I’m joking mostly, which means I’m serious a little bit. All Dirt Roads Taste of Salt looked like it’d be a folksy and powerful tale about connection in rural Mississippi, but its extreme focus on details (like hands) hurts the experience.
I think it’s supposed to be about Mack’s life, of which we can see only moments. Of which she can live only moments. So for now we watch her learning fishing from dad or party manners from mom. And we care about all this because how Mack learns is pretty interesting.
When trapping fish, for example, she’ll take time to look at the water. She’ll caress it with her fingertips before squeezing the mud at its base and staring into the depths of her catch’s eyes. Stuff like that—sights and sounds that are beautiful and beautifully caught on camera for us.
Got it. Mack is a watcher more than a doer, sensitive and tactile. Problem is, the moviemakers not only fuel the story with these scenes (which can be emotive and thought-provoking), they make the whole movie about them. Any charm or meaning they carry gets bogged down by repetitive and lengthy close-ups. How long do we need to watch a person hugging to feel the feelings? How long do we need a close-up of hands touching other hands to think about what might be happening between them?

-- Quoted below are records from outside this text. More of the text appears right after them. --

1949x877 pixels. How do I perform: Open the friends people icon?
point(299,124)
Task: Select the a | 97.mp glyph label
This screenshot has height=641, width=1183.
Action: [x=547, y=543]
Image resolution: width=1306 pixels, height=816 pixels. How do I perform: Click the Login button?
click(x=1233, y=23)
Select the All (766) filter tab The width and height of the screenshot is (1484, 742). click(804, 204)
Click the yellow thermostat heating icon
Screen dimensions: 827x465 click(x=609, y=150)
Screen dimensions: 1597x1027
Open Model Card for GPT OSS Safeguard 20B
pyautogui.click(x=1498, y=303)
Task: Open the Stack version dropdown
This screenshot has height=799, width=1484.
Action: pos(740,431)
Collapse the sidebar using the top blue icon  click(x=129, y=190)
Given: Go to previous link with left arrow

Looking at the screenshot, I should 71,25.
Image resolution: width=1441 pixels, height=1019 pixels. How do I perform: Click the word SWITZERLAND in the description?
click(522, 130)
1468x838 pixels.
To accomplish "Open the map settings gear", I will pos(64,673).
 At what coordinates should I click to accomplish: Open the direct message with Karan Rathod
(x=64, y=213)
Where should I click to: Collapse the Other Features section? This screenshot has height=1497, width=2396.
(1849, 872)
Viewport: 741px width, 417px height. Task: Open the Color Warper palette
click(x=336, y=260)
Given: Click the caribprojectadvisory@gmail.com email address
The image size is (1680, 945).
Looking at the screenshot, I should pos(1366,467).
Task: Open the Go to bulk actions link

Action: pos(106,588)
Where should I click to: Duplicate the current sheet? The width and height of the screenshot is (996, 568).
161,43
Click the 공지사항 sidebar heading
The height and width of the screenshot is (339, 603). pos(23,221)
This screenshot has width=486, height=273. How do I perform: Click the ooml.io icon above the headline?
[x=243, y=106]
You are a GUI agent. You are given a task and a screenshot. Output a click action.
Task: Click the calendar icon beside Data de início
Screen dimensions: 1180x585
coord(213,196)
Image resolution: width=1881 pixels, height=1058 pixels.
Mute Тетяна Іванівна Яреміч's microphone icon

The movie’s structure tugs us out of the story, too. Mack is a young girl in one scene, riding bikes with her friends; then in the next, she’s a grown woman, hugging someone. In the one after that she’s young again, we’re looking at hands again. And so on. This jumping around might show us the different interactions that have made Mack who she is, but it doesn’t make for much of a story until the very end of the movie, when things finally begin to get comprehensible.
Heck, maybe that’s the point, that life is nothing but moments, and that these moments can’t truly be described or weaved together in a coherent way. I think we all feel that way sometimes. But do we need an hour and a half of repetition to remind us?